** 解く問題 **
1. クマさんのエピソードを紹介した文章のうち、「おばさんはますます怒って、肩で息をしていて心配になるほどだった。」から始まって「[これには]後日談がある。」までの部分を、一字も変えずに書き写してください。
2. クマさんのエピソードを紹介した文章を、最後の文のすぐあとから書き続けてください。

** 対象の文章 **
□ □ □ □ □ □ □

僕が原作を読んで特にここで紹介したい、その一つのエピソードを取り上げてみようと思う。

クマさんが、ミユキさんとその娘マヤさんが住んでいる小さな部屋のあるアパートに出入りするようになった「ハピネス」な時代の、つまりまだ難民問題が顕在化しない頃の一つエピソードがある。

アパートの住人のおばさんの話である。

一度、同じアパートに住むおばさんが突然、ミユキさんとわたしがいるところへやってきて、すごくこわい顔をして、

「あなたのところへにガイジンが来ている」

と言ったことがあった。

「あ、はい。友だちで」

ミユキさんがそう答えると、おばさんはものすごく腹を立てて、

「あなたがいないときに、おたくのお子さんと遊んでいましたよ!」

と怒鳴った。

「はあ、あの、ときどき、面投みてもらっています。わたしが忙しいときなんかに」

「ちょとねぇ、あなた」

おばさんはますます怒って、肩で息をしていて心配になるほどだった。

「そんな、悠長なことでどうしますかっ。何かあったらどうするの。あなた、お母さんなんですよ」

「はあ、あの、何かとは?」

おばさんはほんとうに頭に来て、こんなバカと口をきくだけ無駄だよという顔をして、ぶつぶつ言いながら帰っていった。

[これには]後日談がある。

ナオキくんのお父さんがアメリカに出張して、お土産を買ってくれた。いつもお世話になているからと、クマさんにもロサンゼルス・ドジャーズベースボールキャップとTシャツを買ってくれた。クマさんは野球よりクリケットが好きだし、野球だったら読売ジャイアンツのファンなんだけど、でも、そのキャップとTシャツは気に入ってしょちゅう着ていた。

□ □ □ □ □ □ □

** データ一覧 **
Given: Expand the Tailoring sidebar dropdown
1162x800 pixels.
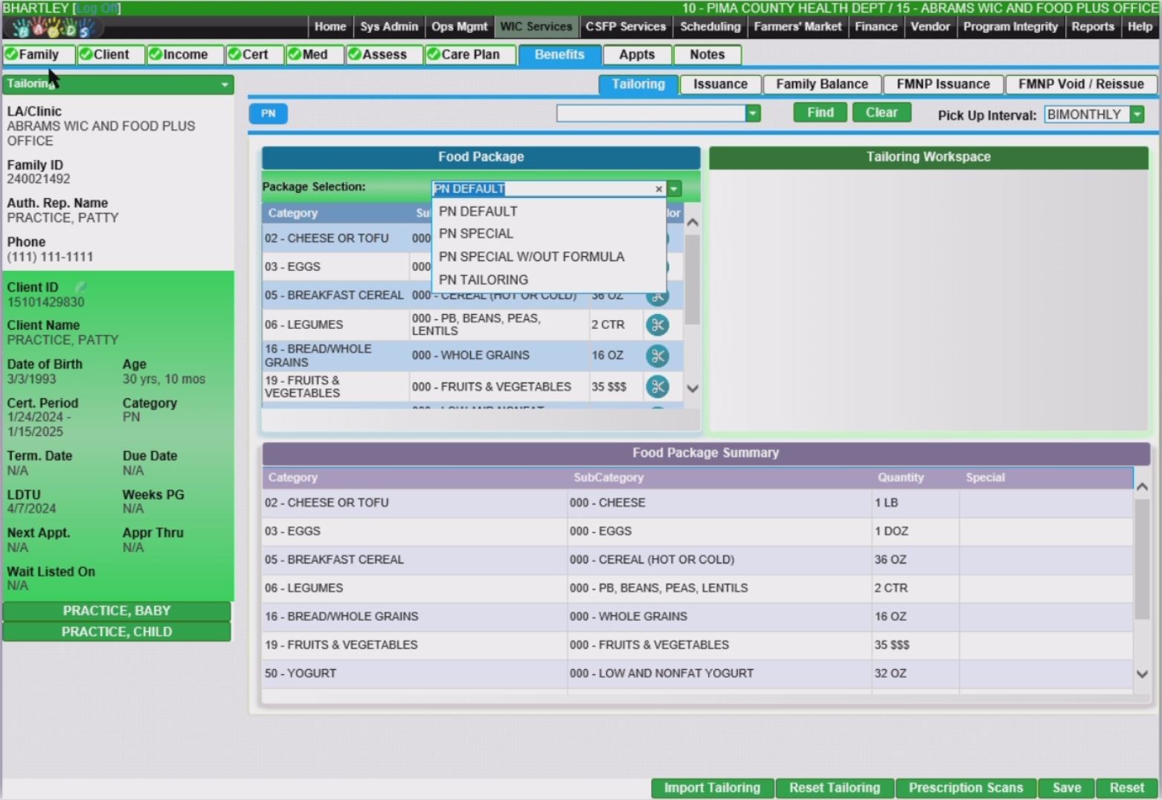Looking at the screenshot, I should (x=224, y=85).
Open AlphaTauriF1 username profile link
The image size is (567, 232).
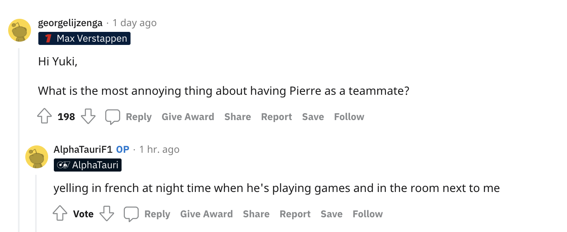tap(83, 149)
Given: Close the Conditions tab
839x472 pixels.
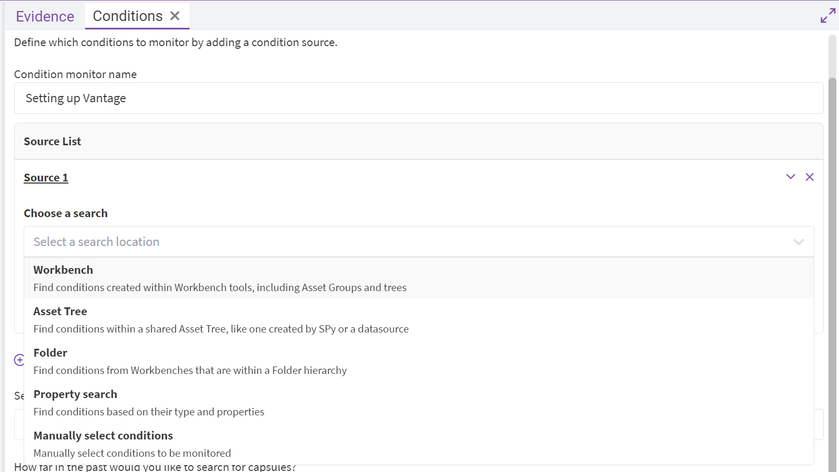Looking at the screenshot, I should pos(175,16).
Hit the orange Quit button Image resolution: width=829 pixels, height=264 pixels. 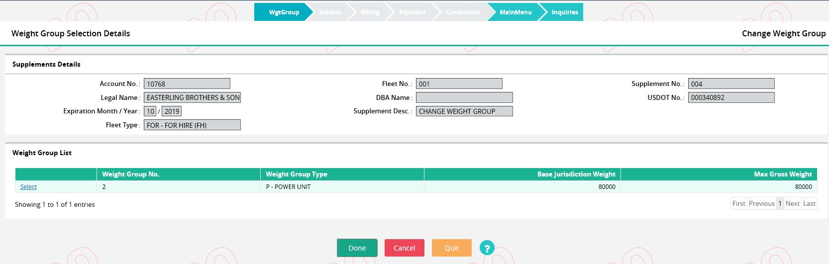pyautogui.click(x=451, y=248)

□ □ □ □ □ □ □

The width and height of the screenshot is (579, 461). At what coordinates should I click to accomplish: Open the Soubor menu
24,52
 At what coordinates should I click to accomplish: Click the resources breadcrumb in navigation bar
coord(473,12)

□ □ □ □ □ □ □

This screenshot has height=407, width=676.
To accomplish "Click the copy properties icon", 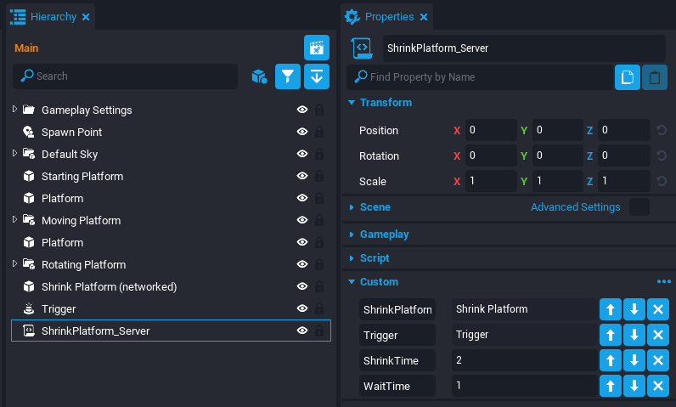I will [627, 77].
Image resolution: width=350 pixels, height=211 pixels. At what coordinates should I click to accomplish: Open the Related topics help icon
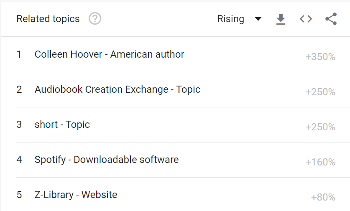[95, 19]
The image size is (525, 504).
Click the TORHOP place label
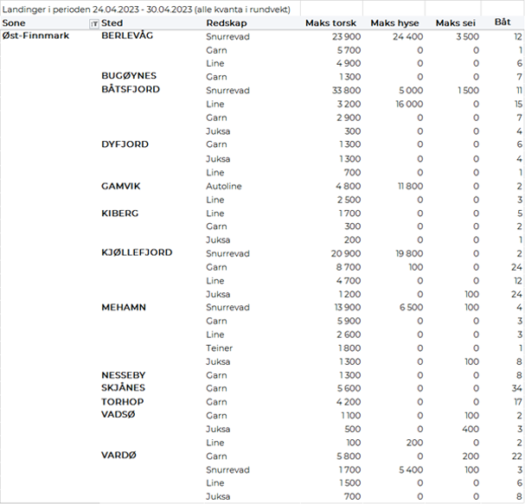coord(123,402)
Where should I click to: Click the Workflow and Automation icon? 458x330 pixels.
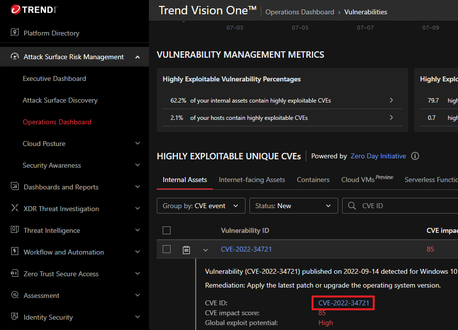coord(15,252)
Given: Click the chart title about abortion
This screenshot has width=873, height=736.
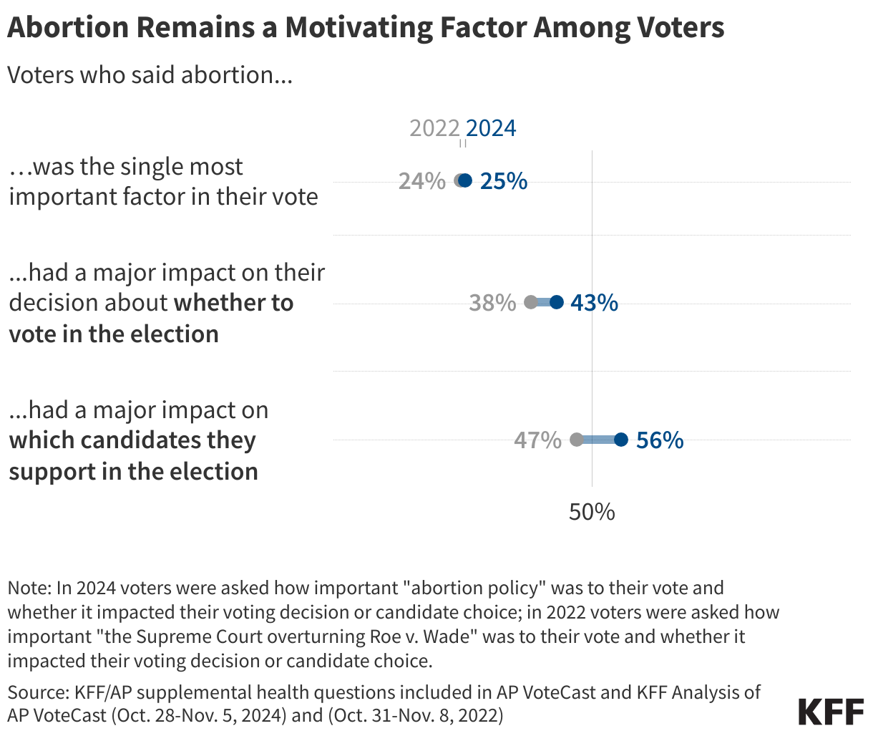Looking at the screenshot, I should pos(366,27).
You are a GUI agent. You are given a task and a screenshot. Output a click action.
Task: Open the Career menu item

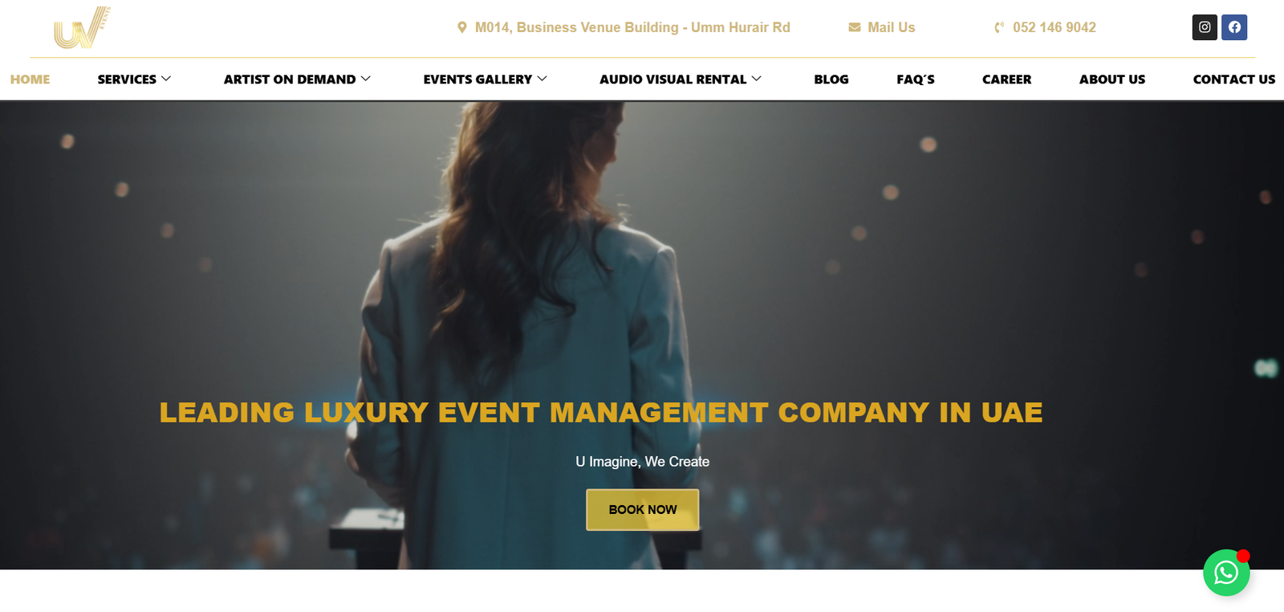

□ □ □ □ □ □ □

** 回答 **
1.
おばさんはますます怒って、肩で息をしていて心配になるほどだった。

「そんな、悠長なことでどうしますかっ。何かあったらどうするの。あなた、お母さんなんですよ」

「はあ、あの、何かとは?」

おばさんはほんとうに頭に来て、こんなバカと口をきくだけ無駄だよという顔をして、ぶつぶつ言いながら帰っていった。

[これには]後日談がある。

2.
ある日、クマさんと遊んでいたら、物陰からあのおばさんがじーっと見ていたことがあって、わたし[マヤ]とナオキ君は震え上がった。クマさんはちょっと肩をすくめただけで、そのまま遊び続けた。

すると、どことなく、おばさんの固まった表情が変化して、解凍されたみたいになっていき、全部は溶けなかったけれど半解凍くらいな感じで家に引っ込んだ。

ある別の日に、保育園から帰ってきたミユキさんを道端で捕まえて、

「あの人、アメリカ人なの? だったら、まあ、いいわよ。そなんらそうと、早くおっしゃいよ!」

と言うと、大股で去って行った……。

◇◇◇◇◇

アメリカもまた、こうしたゼノフォビアの傾向が強い国の一つである。

アメリカは、9.11同時多発テロの直後には、イスラム人に対するゼノフォビアを振りまき、メキシコからの難民問題を抱えると、今度は中南米からやって来る人たちやすでにやって来た人たちに対する排除を感情的に煽ることが珍しくない国である。そして21世紀初頭も過ぎようとして今日、その嫌悪は「中国」及び中国人に向けられている。

また、アメリカで、ドナルド・トランプ氏がイスラム系やメキシコ系移民・渡航者に対する規制の強化を掲げて大統領選に臨んだとき、対立候補であった民主党ヒラリー・クリントンや英エコノミスト誌などから「ゼノフォビアだ(外国人嫌悪である)」と指摘されたことはよく知られていることである。

アメリカでは、アジア系の人々をターゲットにした嫌がらせ、偏見、中傷、暴行、差別が後を絶たない。日系、中国系、韓国系、フィリピン系など民族に拘わらず、アジア系というだけでストレスのはけ口にされたり、暴行事件に巻き込んだりするケースも多い。

こうした状況を見るたびに記憶に蘇る、ある事件がある。中国系アメリカ人のヴィンセント・チンさん殺害事件である。今から、およそ40年ほど前の出来事である。

<事件のあらまし>

中国生まれのヴィンセント・チンさんは、幼いころから養子としてアメリカに渡り、養父母のもとミシガンで育った。自身の結婚式が迫った1982年6月19日、デトロイトにほど近いハイランドパークのストリップクラブで、独身最後のバチェラーパーティーを友人らと楽しんていた。

注)バチェラーパーティーとは、結婚を控えた男性が「独身最後の夜」を友達と楽しむパーティーのこと。参加者は男性のみで、結婚後は実行が難しい男ならでの破目を外す遊興が主な騒ぎの中心となる。アメリカやカナダ、イギリスでは比較的ポピュラーな遊び事だとされている。

そこには、クライスラーの工場で働くロナルド・エベンスと、自動車工場の仕事をレイオフされた義理の息子マイケル・ニッツという、二人の白人男性も遊びに来ていた。その夜、些細なことから言い争いになり、喧嘩はエスカレートしていった。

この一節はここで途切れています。